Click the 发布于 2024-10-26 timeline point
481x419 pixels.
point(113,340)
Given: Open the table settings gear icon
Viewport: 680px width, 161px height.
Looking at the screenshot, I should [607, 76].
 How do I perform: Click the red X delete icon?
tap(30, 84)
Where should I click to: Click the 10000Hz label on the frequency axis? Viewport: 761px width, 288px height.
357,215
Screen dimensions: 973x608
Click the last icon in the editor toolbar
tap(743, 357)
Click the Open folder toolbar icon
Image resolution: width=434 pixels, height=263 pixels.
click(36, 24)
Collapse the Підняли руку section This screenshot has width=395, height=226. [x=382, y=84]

* * *

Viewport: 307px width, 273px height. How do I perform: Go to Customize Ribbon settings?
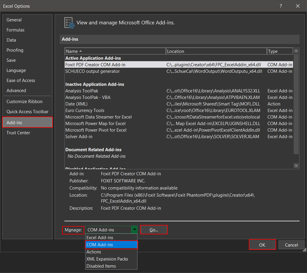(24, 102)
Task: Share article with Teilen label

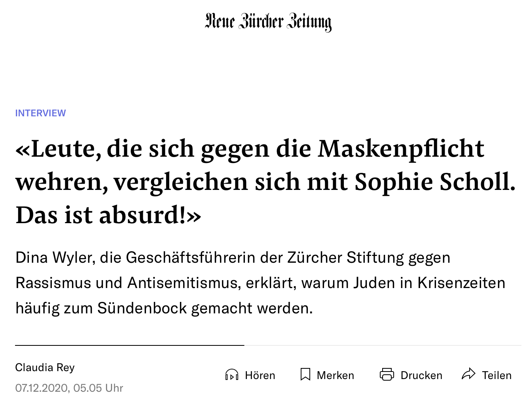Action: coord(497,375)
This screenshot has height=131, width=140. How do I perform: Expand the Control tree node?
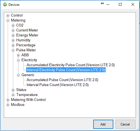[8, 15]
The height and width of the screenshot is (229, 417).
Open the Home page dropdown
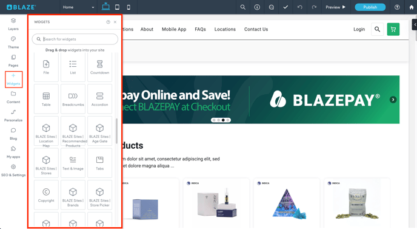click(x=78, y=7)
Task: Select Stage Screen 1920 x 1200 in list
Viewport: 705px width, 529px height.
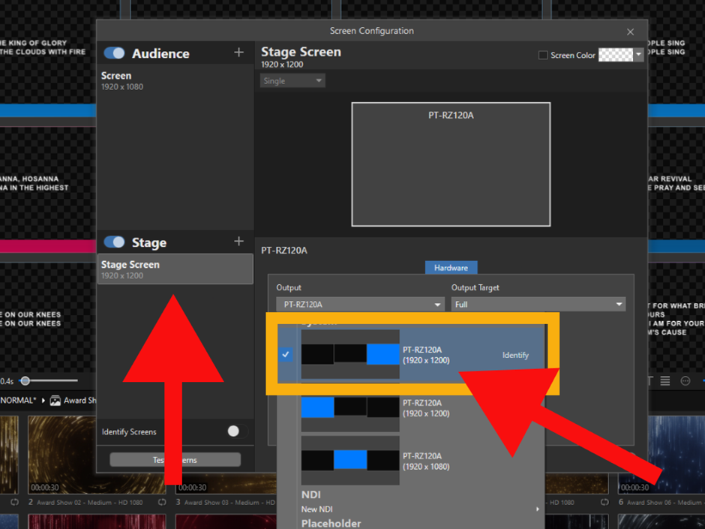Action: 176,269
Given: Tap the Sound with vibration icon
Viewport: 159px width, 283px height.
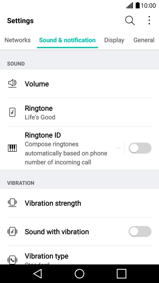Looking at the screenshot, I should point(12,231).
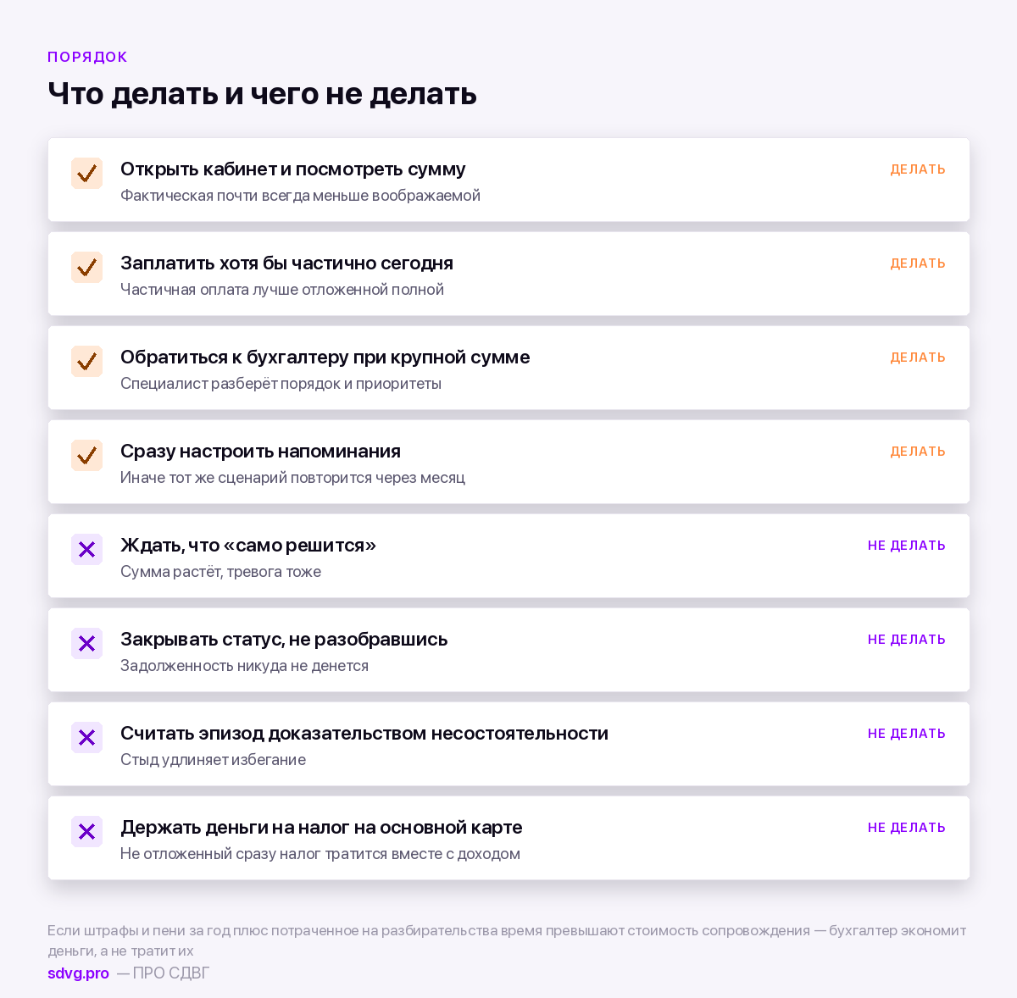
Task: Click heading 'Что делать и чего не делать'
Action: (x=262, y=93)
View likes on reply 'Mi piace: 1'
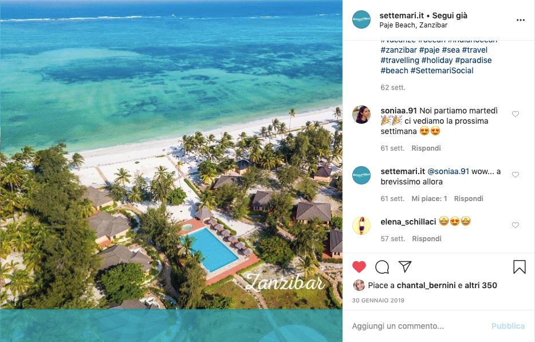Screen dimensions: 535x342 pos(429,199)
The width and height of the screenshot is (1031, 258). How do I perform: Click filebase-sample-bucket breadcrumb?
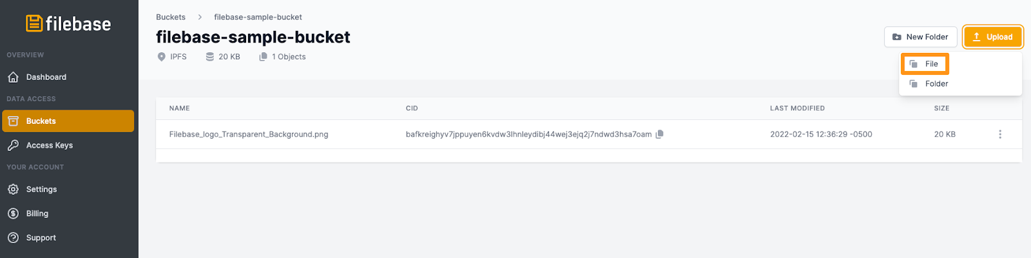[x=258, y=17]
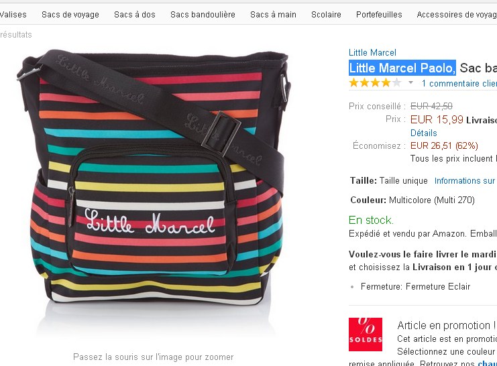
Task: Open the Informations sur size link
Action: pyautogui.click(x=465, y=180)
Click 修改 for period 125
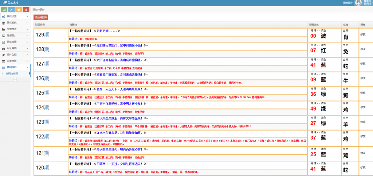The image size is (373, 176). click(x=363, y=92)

* * *

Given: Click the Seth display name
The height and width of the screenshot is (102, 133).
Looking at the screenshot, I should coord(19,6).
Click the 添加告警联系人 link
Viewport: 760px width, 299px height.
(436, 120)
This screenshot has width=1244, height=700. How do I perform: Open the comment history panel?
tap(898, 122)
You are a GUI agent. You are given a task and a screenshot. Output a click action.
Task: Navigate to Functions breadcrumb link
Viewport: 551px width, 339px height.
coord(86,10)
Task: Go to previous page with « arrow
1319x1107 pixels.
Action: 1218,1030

What is expected: Above are the entries. Copy exactly the part that opens with the line containing "Given: Open the table settings gear icon" and closes with the line containing "Screen dimensions: 973x608", and no more.

Exercise answer:
Given: Open the table settings gear icon
Viewport: 680px width, 161px height.
Looking at the screenshot, I should [607, 76].
 How do I perform: Click the red X delete icon?
tap(30, 84)
Where should I click to: Click the 10000Hz label on the frequency axis? Viewport: 761px width, 288px height.
357,215
Screen dimensions: 973x608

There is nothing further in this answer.